(Dataset items)
::::

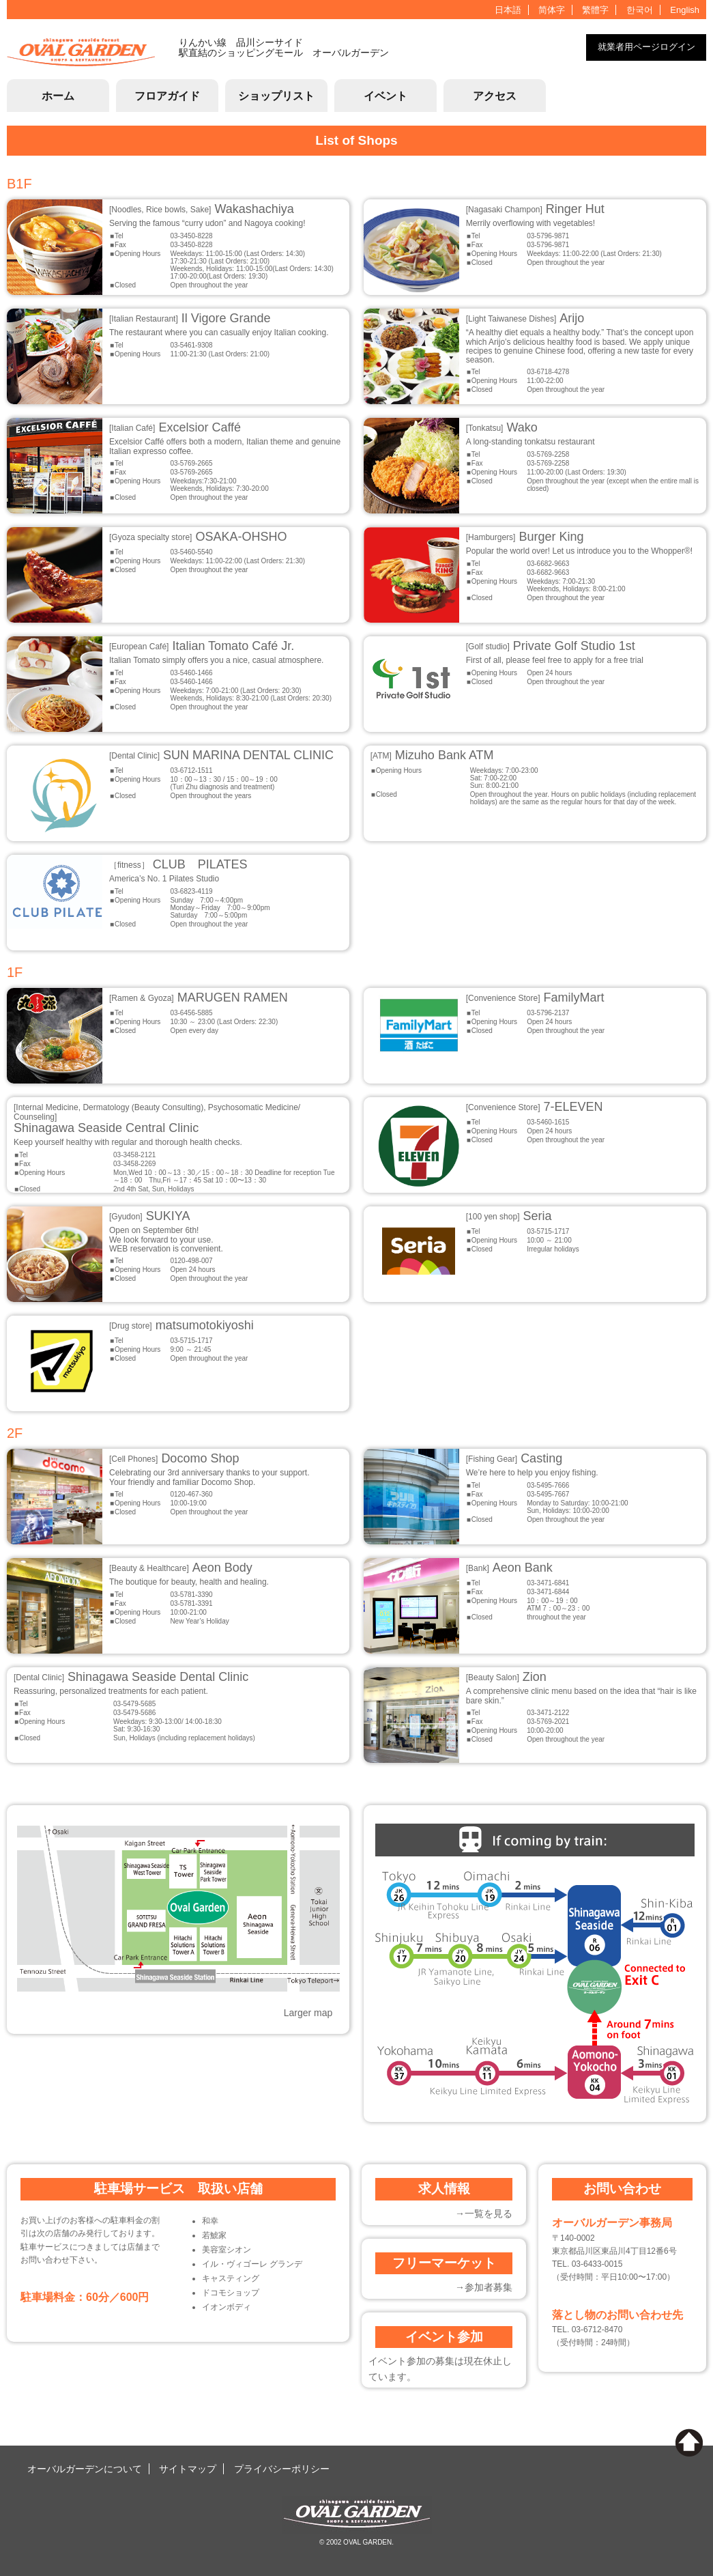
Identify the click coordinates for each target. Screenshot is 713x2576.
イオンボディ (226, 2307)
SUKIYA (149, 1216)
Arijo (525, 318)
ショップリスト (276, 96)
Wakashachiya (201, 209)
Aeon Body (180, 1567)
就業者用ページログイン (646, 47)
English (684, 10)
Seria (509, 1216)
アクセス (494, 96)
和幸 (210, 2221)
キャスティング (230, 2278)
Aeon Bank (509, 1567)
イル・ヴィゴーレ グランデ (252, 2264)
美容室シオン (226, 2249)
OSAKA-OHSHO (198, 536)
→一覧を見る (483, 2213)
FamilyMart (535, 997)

::::

#### WHAT IS REQUIRED:
Rewrite all the rows above, replacing every "Aeon" with "AEON" and changing nothing else. Leave out the pictures.

#### EXERCISE OUTPUT:
Identify the click coordinates for each target. Screenshot is 713x2576.
イオンボディ (226, 2307)
SUKIYA (149, 1216)
Arijo (525, 318)
ショップリスト (276, 96)
Wakashachiya (201, 209)
AEON Body (180, 1567)
就業者用ページログイン (646, 47)
English (684, 10)
Seria (509, 1216)
アクセス (494, 96)
和幸 (210, 2221)
キャスティング (230, 2278)
AEON Bank (509, 1567)
イル・ヴィゴーレ グランデ (252, 2264)
美容室シオン (226, 2249)
OSAKA-OHSHO (198, 536)
→一覧を見る (483, 2213)
FamilyMart (535, 997)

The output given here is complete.